Mehrere Verwundbarkeiten wurden im Linux-Kernel entdeckt:
- CAN-2002-1380: Die Linux-Kernel 2.2.x erlauben lokalen Benutzern,
eine Diensteverweigerung (Absturz) zu verursachen, indem die mmap()-Funktion
mit einem Parameter PROT_READ verwendet wird, um auf nicht-lesbare
Speicherseiten durch die /proc/pid/mem-Schnittstelle zuzugreifen.
- CVE-2002-0429: Die iBCS-Routinen in arch/i386/kernel/traps.c
für Linux-Kernel 2.4.18 und früher auf x86-Systemen erlauben es lokalen
Benutzern, beliebige Prozesse durch eine Schnittstelle für binäre
Kompatibilität (lcall) zu beenden.
- CAN-2003-0001: Mehrere Gerätetreiber für
Ethernet-Netzwerkschnittstellenkarten (NIC) füllen Rahmen nicht mit
mit Null-Bytes auf, was einem entfernten Angreifer erlaubt,
durch fehlerhafte Pakete Informationen aus vorhergehenden Paketen oder
dem Kernel-Speicher zu erhalten.
- CAN-2003-0127: Der Kernel-Modullader erlaubt es lokalen Benutzern,
root-Privilegien zu erlangen, indem ptrace benutzt wird, um an einen
Kind-Prozess anzukoppeln, der durch den Kernel erzeugt wurde.
- CAN-2003-0244: Die Implementation des Route-Cache in Linux 2.4
und das Netfilter-IP-Conntrack-Module erlauben es einem entfernten
Angreifer, eine Diensteverweigerung (durch CPU-Beanspruchung)
auszulösen.

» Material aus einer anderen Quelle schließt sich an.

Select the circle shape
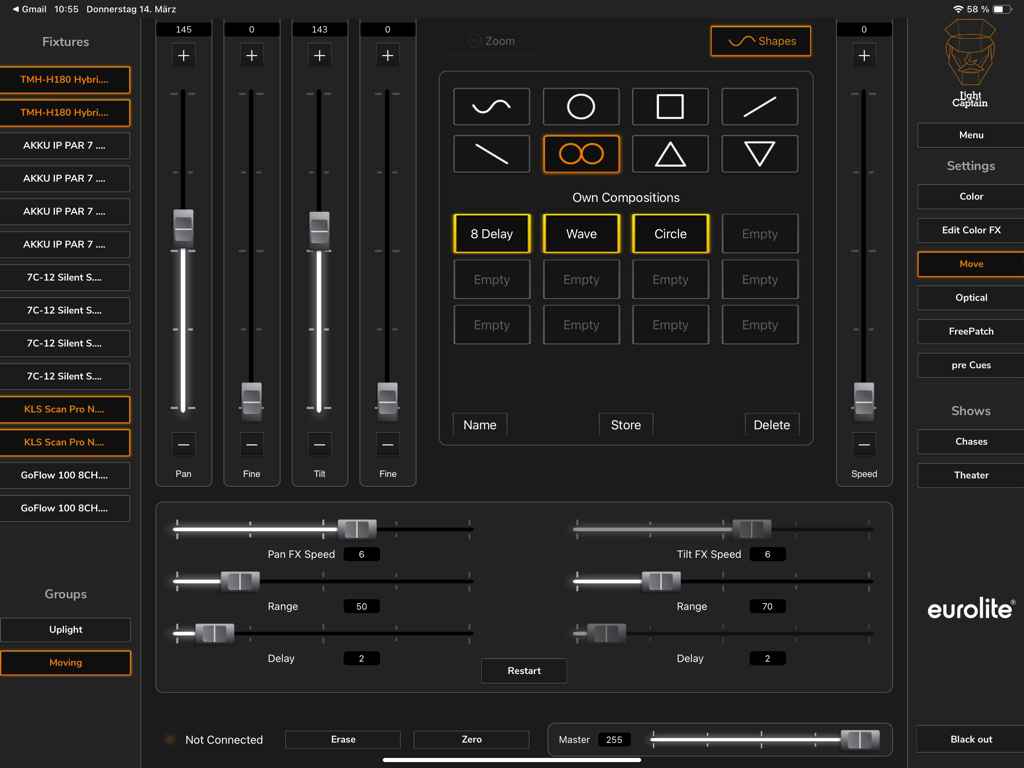 pyautogui.click(x=581, y=106)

Dazu werden Pakete mit gefälschten Absendeadressen
versandt, die eine hohe Anzahl an Hash-Tabellen-Kollisionen
in der PREROUTING-Chain verursachen.
- CAN-2003-0246: Der ioperm-Systemaufruf im Linux-Kernel 2.4.20
und früher beschränkt die Privilegien nicht ausreichend, was lokalen
Benutzern erlaubt, Lese- oder Schreibzugriff auf bestimmte I/O-Ports
zu erlangen.
- CAN-2003-0247: Eine Verwundbarkeit im TTY-Layer des Linux-Kernel
2.4 erlaubt es Angreifern, einen Diensteverweigerung (
kernel oops
)
auszulösen.
- CAN-2003-0248: Der mxcsr-Code im Linux-Kernel 2.4 erlaubt
Angreifern, CPU-Statusregister durch Angabe einer fehlerhaften Adresse zu
modifizieren.
- CAN-2003-0346: Die Behandlung der Wiederzusammensetzung von
TCP/IP-Fragmenten im Linux-Kernel 2.4 erlaubt es entfernten
Angreifern, durch bestimmte Pakete, die eine große Anzahl an
Hash-Tabellen-Kollisionen auslösen, einen Diensteverweigerung
(CPU-Beanspruchung) zu bewirken.
Diese Sicherheitsankündigung stellt aktualisierte
2.2.20-Kernel-Quellcodes und binäre Kernel-Images für die
i386-Architektur bereit. Andere Architekturen und Kernel-Versionen
werden in separaten Ankündigungen behandelt werden.
Für die stable Distribution (Woody) auf der i386-Architektur
wurden diese Probleme in kernel-source-2.2.20, Version 2.2.20-5woody2
und kernel-image-i386, Version 2.2.20-5woody3 behoben.
Für die unstable Distribution (Sid) wurden diese Probleme in
kernel-source-2.2.25 und kernel-image-2.2.25-i386, Version 2.2.25-2
behoben.
Wir empfehlen Ihnen, Ihre Kernel-Pakete zu aktualisieren.
ACHTUNG: Ein Neustart des Systems ist unmittelbar nach der
Aktualisierung notwendig, um den laufenden Kernel zu ersetzen. Denken
Sie daran, die Anweisungen, die Ihnen während der
Kernel-Aktualisierung angezeigt werden, aufmerksam zu lesen und zu
befolgen.
ACHTUNG: Diese Kernel sind nicht binär-kompatibel mit den
vorherigen Versionen. Alle ladbaren Module müssen neu kompiliert
werden, um mit dem neuen Kernel zu funktionieren.